第32話 希望

 そうしてワームホールに突入してから四時間が経とうとしていた。食事を摂ったのはいいものの、部下を失い気落ちしたメイナードを気遣ったのか、ミカが声をかけた。


「メイナードのおじちゃん、前に約束したでしょ? 一緒にゲームして遊ぼう?」


「ミカちゃん...ごめんね、おじちゃん今は...」


 それを見かねたアシュレーが後押しした。


「メイナード、昔みたいにミカと遊んでやってくれ。いい気晴らしにもなるだろう」


「アシュレーちゃん...分かったわ!おじちゃんは強いわよミカちゃん?」


「わーい!よーしミカも負けないぞー」


「リノも行く〜!」


「あら、そっちのエテルナ人の子はリノちゃんっていうのね?」


「うん!リノ・セレスティア・ファイザリオンだよ〜」


「セレスティア・ファイザリオン...?ま、まさかアシュレーちゃん、この子は惑星エイギスの?」


「ほう、知っていたか。さすが伊達に海賊やってたわけじゃねえな。その通りだ、その子が惑星エイギスの第一王位継承権を持つ子、リノ王女だよ」


「...どんなお宝を見ても驚かないあたしだけど、これには驚いたわね。どうしてアシュレーちゃんの船にいるの?」


「何、まあ色々あってな、俺が護衛を任される事になっちまったんだ。仲良くしてやってくれ」


 メイナードは驚愕の眼差しで見下ろしていたが、リノがそっとメイナードの手を握ると、電気ショックを受けたかのように目の前が真っ白になった。そして頭の中に流れてくるリノの心象風景を見て、メイナードは身動き一つ取れなくなった。やがてその風景も過ぎ去り、ゆっくりと視界が戻っていく。
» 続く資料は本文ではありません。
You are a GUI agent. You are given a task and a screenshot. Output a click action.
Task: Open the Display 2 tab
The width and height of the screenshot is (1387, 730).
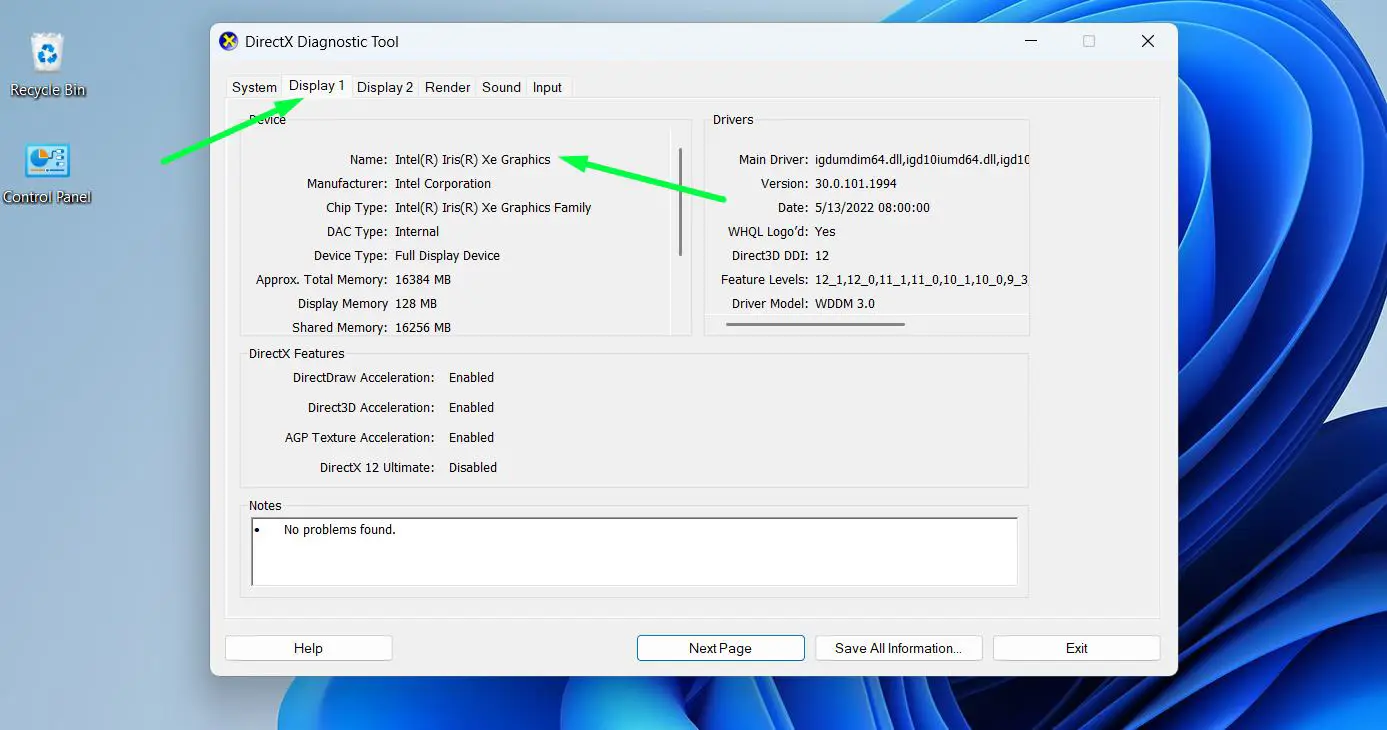(384, 87)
 すると目の前には、メイナードの手を握りながら涙を流すリノの大きな黒い瞳があった。それを見て思わず懐から白いハンカチを取り出し、リノの涙を拭っていく。


「グスッ、おじちゃんも、大変だったんだね」


「...リノちゃんあなた、もしかして心が読めるの?」


「うん。おじちゃんの仲間に対する思い、アシュレーおじちゃんと昔戦い抜いた記憶、いろんな思いが入り混じってた」


「そう...それは大変なものを見たわね」


 メイナードはリノのおかっぱ頭の金髪を優しく撫でた。するとリノは涙を拭い、笑顔になる。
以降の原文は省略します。